EXERCISE DESCRIPTION: Print out the data below. Do not alter a single line.

** SUPPLIED MATERIAL follows **

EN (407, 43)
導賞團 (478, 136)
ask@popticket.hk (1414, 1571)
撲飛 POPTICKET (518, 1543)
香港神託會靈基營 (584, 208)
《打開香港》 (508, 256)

** End of SUPPLIED MATERIAL **

OUTPUT OF THE TASK:
EN (407, 43)
導賞團 (478, 136)
ask@popticket.hk (1414, 1571)
撲飛 POPTICKET (518, 1543)
香港神託會靈基營 (584, 208)
《打開香港》 (508, 256)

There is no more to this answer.